■ **WHAT YOU WILL DO**:
(a) In the text on breast cancer screening, why did the American Society of Clinical Oncology recommend mammography?
(b) Continue the text on breast cancer screening from its last sentence onward.

■ **READING TEXT**:

Female breast cancer (BC) is a leading cause of global cancer incidence, with 2.3 million new cases reported globally in 2020 (1). Several risk factors that contribute to the elevated incidence of BC have been identified, including low birth rate, the postponement of childbearing, obesity, physical inactivity, and high prevalence of BC-related genetic mutations in women of certain heritage (1). High mortality rates of BC have been reported in some transitioning countries such as Melanesia and those in the sub-Saharan Africa region and has been at least partially attributed to the lack of effective and feasible population-based BC screening programs (1).

Breast palpation was the recommended first-line BC screening method in many countries (2), with evident limitations such as a low sensitivity, failure to improve the overall survival of BC patients, often causing mental health issues and resulting in over-treatment (2–4). Testing for serum tumor biomarkers, such as carcinoembryonic antigen (CEA), carbohydrate-containing protein antigen or cancer antigen 15-3 (CA15-3), CA125, and CA199, have also been adopted for BC screening (5). These tumor biomarkers are non-specific for BC and have a very low sensitivity and specificity for early-stage BC (5); they have been more commonly used to monitor cancer progression (6). Currently, the preferred BC screening methods are breast imaging modalities, including mammography, ultrasonography and magnetic resonance imaging (MRI) (7). Mammography has been recommended by the American Society of Clinical Oncology (ASCO) as it was the only imaging modality that improved the survival rate of BC patients (8). Mammography has a reported advantage in detecting early signs of BC, such as micro-calcification points (9). This method, however, was reported to be less sensitive for patients with dense breasts (10, 11), for example, women of Chinese descent  (12). Ultrasonography has been used as a more effective replacement in many areas in China (12). Similar to mammography, the sensitivity of ultrasonography depends on the breast tissue composition and structure (11, 13). Breast cancer diagnosis and treatment guidelines from the Chinese Society of Clinical Oncology (CSCO) suggested the combinational use of ultrasonography and mammography for a greater accuracy for Chinese women at a medium risk of BC (14). Breast MRI is the most sensitive diagnostic tool for many breast diseases, with a low risk of radiation exposure and providing images with high contrast and resolution. The wide application of breast MRI for BC screening, however, is hindered by its low cost-effectiveness; this modality is preferably chosen for the diagnosis of complicated BC cases and cancer staging. Apart from the cost, using breast imaging modalities for large-scale BC screening in many underdeveloped areas in China is impeded by the difficulty in accessing the service due to the lack of equipment, and a long waiting period.

■ **INFORMATION SHOWN**:
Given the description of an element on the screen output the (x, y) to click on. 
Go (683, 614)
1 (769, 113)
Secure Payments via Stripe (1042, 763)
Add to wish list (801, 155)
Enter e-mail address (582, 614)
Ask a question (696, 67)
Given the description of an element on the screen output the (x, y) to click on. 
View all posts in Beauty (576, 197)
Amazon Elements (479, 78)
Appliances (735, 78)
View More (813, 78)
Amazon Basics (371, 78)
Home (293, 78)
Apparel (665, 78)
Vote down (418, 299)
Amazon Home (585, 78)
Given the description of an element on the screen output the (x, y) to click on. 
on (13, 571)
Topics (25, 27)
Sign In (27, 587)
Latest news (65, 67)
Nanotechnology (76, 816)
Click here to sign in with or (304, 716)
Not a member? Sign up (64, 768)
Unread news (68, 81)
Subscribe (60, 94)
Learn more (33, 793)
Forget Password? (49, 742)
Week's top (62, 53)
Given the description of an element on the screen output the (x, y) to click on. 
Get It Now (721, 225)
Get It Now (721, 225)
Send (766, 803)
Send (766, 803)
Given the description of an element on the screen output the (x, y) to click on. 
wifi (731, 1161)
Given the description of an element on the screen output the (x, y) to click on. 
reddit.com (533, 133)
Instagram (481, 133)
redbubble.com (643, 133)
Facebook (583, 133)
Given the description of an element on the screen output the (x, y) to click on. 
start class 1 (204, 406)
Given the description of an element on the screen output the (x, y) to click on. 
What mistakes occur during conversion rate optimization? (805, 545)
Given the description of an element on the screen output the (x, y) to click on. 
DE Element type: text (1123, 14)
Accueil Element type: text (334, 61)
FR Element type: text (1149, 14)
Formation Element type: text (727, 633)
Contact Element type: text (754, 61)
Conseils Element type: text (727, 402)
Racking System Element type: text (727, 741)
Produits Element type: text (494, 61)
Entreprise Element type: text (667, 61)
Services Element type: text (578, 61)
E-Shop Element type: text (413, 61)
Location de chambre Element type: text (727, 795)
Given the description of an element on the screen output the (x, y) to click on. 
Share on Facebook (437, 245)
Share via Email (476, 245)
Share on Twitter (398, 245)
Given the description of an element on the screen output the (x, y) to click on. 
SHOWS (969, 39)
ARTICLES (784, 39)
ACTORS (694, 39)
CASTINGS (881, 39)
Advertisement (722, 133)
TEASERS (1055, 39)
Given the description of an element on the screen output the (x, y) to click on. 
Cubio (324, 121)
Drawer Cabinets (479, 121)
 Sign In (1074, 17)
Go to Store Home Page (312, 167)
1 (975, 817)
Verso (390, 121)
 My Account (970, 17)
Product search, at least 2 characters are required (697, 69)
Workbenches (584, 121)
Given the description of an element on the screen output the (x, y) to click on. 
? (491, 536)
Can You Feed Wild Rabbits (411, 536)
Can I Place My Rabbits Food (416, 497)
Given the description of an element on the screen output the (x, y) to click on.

■ **EXERCISE ANSWERS**:
(a) It was the only imaging modality that improved the survival rate of breast cancer patients.

(b)
Circulating tumor cells (CTCs) are tumor cells found in the human circulatory system, representing the precursors of metastases (15). Recent studies showed that the combinational use of CTC and breast imaging improved the diagnostic performance of ultrasonography and mammography for BC (16, 17). This study aimed to comprehensively examine and compare the diagnostic power of CTC tests and different imaging modalities, and to explore the potential of using CTC as an alternative of imaging modalities for the screening of BC in Chinese women.

Methods

Patients

One hundred and two patients with clinically diagnosed BC, 177 patients with benign breast disease (BBD), and 64 healthy female patients were recruited for this study; patients in the latter two categories were used as negative controls. All participants underwent pre-treatment CTC testing and at least one of the following imaging tests at the Second Affiliated Hospital of Zhejiang University between December 2017 and November 2020: ultrasonography, mammography, and MRI. Participants’ demographic information and clinicopathological characteristics of BC, including age, histological types and grades, hormone receptors, human epidermal growth factor receptor 2 (HER2), stage, and imaging Breast Imaging-Reporting and Data System (BI-RADS) results, were collected. The clinicopathological status of BC was confirmed by biopsy and histopathological examinations. This study followed the principles established in the Declaration of Helsinki and was approved by the ethics committee of the Second Affiliated Hospital, Zhejiang University School of Medicine (approval number, 2017-006). Written consent for participation in this study and publication of their case details were obtained from each participant.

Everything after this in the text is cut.